Indeed, the world has forgotten its bad temper and moved on as evolution in the arts requires. While the societal and political turmoils of Europe in 1913 have been replaced innumerable times since then, the eternal debate between those who fear change and those who embrace it goes on in different contexts. Thankfully, the Knoxville Symphony Orchestra will wrap up its current season this week featuring The Rite of Spring—one hundred and ten years after its fateful premiere—embracing inventiveness, diversity, and innovation. No riots will be necessary unless the Tennessee Theatre bar runs out of adult refreshments.
Stravinsky’s score calls for a very large orchestra of extra winds, brass, and percussion that the composer uses to evoke a spiritual rhythm and a visceral worship of nature in a pulsed primitivist manner, but one that frolics in the suggestive machine-like throb of Futurism in music.
Interestingly, KSO maestro Aram Demirjian is including Beethoven’s Piano Concerto No. 4 in G Major, a work the composer premiered publicly at that infamous December concert on December 22, 1808, that also included the Fifth and Sixth Symphonies and the Choral Fantasy. Pianist Zhenni Li will be making her KSO debut.
To preface the Stravinsky, Demirjian is opening the concert with two works that reflect a changing world. First, D’un matin de printemps (Of a Spring Morning) by Lili Boulanger, a younger sister of composer and educator Nadia Boulanger.

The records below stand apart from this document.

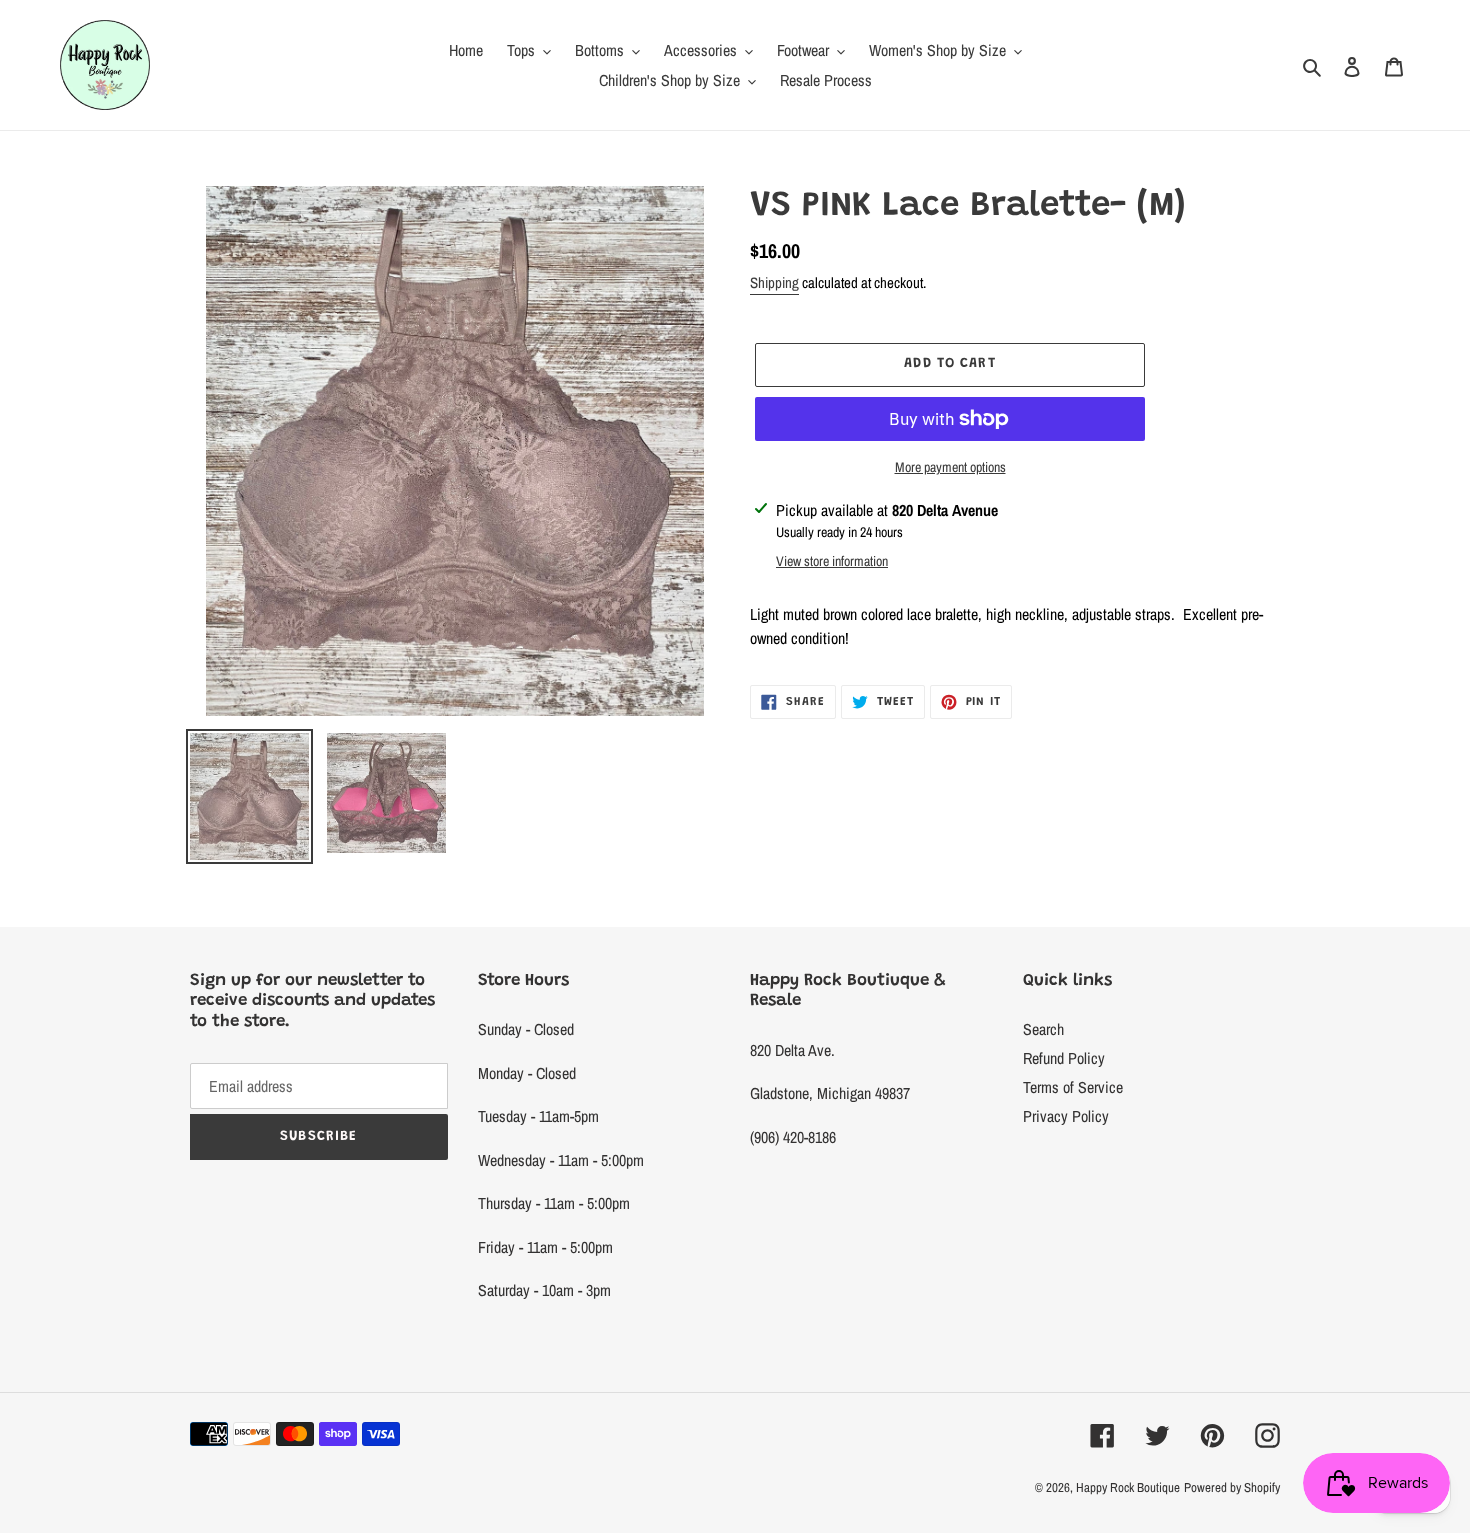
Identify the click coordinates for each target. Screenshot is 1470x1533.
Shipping (774, 282)
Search (1043, 1029)
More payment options (950, 467)
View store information (832, 561)
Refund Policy (1064, 1058)
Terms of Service (1073, 1087)
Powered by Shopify (1232, 1487)
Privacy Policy (1066, 1116)
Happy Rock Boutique (1128, 1487)
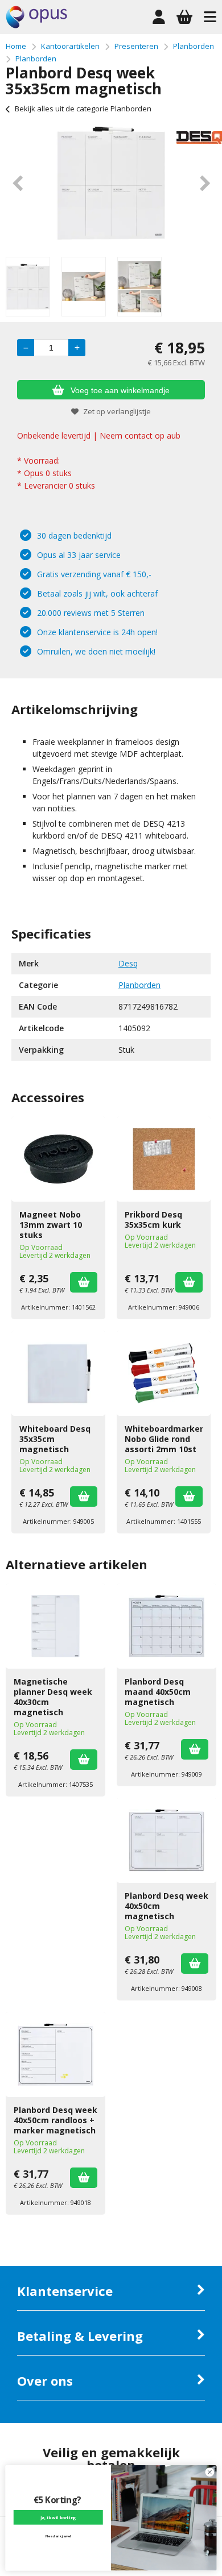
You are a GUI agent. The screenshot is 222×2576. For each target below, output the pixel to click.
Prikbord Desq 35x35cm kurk (153, 1219)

In many ways like Stravinsky’s musical and audience challenges in 1913, Chinese composer Tan Dun takes on the ancient and the modern in Passacaglia: Secret of Wind and Birds, a work that combines the orchestra’s emulation of bird, wind, and ocean sounds with recordings of bird sounds played back on smartphones. The shock of the new, indeed.